Copy each line of the listing below exactly.
------ SUPPLIED ENTRIES
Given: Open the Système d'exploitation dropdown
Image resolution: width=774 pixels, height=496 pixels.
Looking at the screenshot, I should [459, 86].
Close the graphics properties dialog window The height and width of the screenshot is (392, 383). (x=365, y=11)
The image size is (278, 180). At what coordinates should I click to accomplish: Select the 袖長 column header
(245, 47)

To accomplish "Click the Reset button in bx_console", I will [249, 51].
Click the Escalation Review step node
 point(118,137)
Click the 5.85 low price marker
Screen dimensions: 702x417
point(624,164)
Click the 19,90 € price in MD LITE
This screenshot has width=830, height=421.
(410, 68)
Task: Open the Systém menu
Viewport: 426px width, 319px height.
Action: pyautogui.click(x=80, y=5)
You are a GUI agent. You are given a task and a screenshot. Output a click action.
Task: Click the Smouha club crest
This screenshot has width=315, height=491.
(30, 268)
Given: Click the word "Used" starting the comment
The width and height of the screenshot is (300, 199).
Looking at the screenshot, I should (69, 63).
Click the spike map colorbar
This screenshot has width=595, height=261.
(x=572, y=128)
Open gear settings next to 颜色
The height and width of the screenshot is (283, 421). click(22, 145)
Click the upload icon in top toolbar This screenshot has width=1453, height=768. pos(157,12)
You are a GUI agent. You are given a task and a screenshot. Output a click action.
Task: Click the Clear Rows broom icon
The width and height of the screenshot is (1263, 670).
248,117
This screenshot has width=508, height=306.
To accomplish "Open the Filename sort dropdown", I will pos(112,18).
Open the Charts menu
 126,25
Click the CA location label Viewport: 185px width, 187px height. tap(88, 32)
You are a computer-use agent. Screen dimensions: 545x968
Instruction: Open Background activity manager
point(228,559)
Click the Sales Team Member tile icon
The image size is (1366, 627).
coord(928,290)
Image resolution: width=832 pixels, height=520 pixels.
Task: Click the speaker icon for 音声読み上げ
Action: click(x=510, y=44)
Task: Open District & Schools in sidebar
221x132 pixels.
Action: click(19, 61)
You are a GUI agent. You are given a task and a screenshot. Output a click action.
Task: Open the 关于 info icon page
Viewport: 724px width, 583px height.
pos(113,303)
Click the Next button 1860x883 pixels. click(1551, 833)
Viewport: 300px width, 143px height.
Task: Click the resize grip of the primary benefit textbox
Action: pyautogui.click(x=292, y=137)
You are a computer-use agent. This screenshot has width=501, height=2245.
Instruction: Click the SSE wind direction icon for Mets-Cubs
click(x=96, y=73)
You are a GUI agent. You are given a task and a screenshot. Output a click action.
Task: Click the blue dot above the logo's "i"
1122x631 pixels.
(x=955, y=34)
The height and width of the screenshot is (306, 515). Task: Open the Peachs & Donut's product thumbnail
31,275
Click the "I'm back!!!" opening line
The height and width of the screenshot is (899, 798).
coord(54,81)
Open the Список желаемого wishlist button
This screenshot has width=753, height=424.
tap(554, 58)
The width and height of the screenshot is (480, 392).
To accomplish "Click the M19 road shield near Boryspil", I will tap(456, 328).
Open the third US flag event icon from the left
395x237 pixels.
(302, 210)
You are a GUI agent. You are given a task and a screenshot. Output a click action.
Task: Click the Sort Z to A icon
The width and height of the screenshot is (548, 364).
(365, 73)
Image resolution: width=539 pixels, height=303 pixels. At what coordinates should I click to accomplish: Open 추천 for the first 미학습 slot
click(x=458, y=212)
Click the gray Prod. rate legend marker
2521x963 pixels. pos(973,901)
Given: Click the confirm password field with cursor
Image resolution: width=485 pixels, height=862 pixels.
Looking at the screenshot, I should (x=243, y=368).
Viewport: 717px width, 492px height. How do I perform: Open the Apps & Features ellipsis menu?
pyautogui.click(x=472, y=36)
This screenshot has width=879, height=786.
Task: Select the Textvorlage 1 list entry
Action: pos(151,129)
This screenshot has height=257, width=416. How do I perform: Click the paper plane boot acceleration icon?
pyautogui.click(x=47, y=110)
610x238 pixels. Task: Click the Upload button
------------
▶ **SOLUTION FOR THIS TASK**
Given: Open the Système d'exploitation dropdown
Image resolution: width=774 pixels, height=496 pixels.
Looking at the screenshot, I should [459, 86].
Close the graphics properties dialog window The height and width of the screenshot is (392, 383). (x=365, y=11)
The image size is (278, 180). At what coordinates should I click to accomplish: Select the 袖長 column header
(245, 47)

To accomplish "Click the Reset button in bx_console", I will [249, 51].
Click the Escalation Review step node
 point(118,137)
Click the 5.85 low price marker
Screen dimensions: 702x417
point(624,164)
Click the 19,90 € price in MD LITE
This screenshot has width=830, height=421.
(410, 68)
Task: Open the Systém menu
Viewport: 426px width, 319px height.
Action: pyautogui.click(x=80, y=5)
You are a GUI agent. You are given a task and a screenshot. Output a click action.
Task: Click the Smouha club crest
This screenshot has width=315, height=491.
(30, 268)
Given: Click the word "Used" starting the comment
The width and height of the screenshot is (300, 199).
Looking at the screenshot, I should (69, 63).
Click the spike map colorbar
This screenshot has width=595, height=261.
(x=572, y=128)
Open gear settings next to 颜色
The height and width of the screenshot is (283, 421). click(22, 145)
Click the upload icon in top toolbar This screenshot has width=1453, height=768. pos(157,12)
You are a GUI agent. You are given a task and a screenshot. Output a click action.
Task: Click the Clear Rows broom icon
The width and height of the screenshot is (1263, 670).
248,117
This screenshot has width=508, height=306.
To accomplish "Open the Filename sort dropdown", I will pos(112,18).
Open the Charts menu
 126,25
Click the CA location label Viewport: 185px width, 187px height. tap(88, 32)
You are a computer-use agent. Screen dimensions: 545x968
Instruction: Open Background activity manager
point(228,559)
Click the Sales Team Member tile icon
The image size is (1366, 627).
coord(928,290)
Image resolution: width=832 pixels, height=520 pixels.
Task: Click the speaker icon for 音声読み上げ
Action: click(x=510, y=44)
Task: Open District & Schools in sidebar
221x132 pixels.
Action: click(19, 61)
You are a GUI agent. You are given a task and a screenshot. Output a click action.
Task: Open the 关于 info icon page
Viewport: 724px width, 583px height.
pos(113,303)
Click the Next button 1860x883 pixels. click(1551, 833)
Viewport: 300px width, 143px height.
Task: Click the resize grip of the primary benefit textbox
Action: pyautogui.click(x=292, y=137)
You are a computer-use agent. This screenshot has width=501, height=2245.
Instruction: Click the SSE wind direction icon for Mets-Cubs
click(x=96, y=73)
You are a GUI agent. You are given a task and a screenshot. Output a click action.
Task: Click the blue dot above the logo's "i"
1122x631 pixels.
(x=955, y=34)
The height and width of the screenshot is (306, 515). Task: Open the Peachs & Donut's product thumbnail
31,275
Click the "I'm back!!!" opening line
The height and width of the screenshot is (899, 798).
coord(54,81)
Open the Список желаемого wishlist button
This screenshot has width=753, height=424.
tap(554, 58)
The width and height of the screenshot is (480, 392).
To accomplish "Click the M19 road shield near Boryspil", I will tap(456, 328).
Open the third US flag event icon from the left
395x237 pixels.
(302, 210)
You are a GUI agent. You are given a task and a screenshot. Output a click action.
Task: Click the Sort Z to A icon
The width and height of the screenshot is (548, 364).
(365, 73)
Image resolution: width=539 pixels, height=303 pixels. At what coordinates should I click to accomplish: Open 추천 for the first 미학습 slot
click(x=458, y=212)
Click the gray Prod. rate legend marker
2521x963 pixels. pos(973,901)
Given: Click the confirm password field with cursor
Image resolution: width=485 pixels, height=862 pixels.
Looking at the screenshot, I should (x=243, y=368).
Viewport: 717px width, 492px height. How do I perform: Open the Apps & Features ellipsis menu?
pyautogui.click(x=472, y=36)
This screenshot has width=879, height=786.
Task: Select the Textvorlage 1 list entry
Action: pos(151,129)
This screenshot has height=257, width=416. How do I perform: Click the paper plane boot acceleration icon?
pyautogui.click(x=47, y=110)
610x238 pixels. Task: Click the Upload button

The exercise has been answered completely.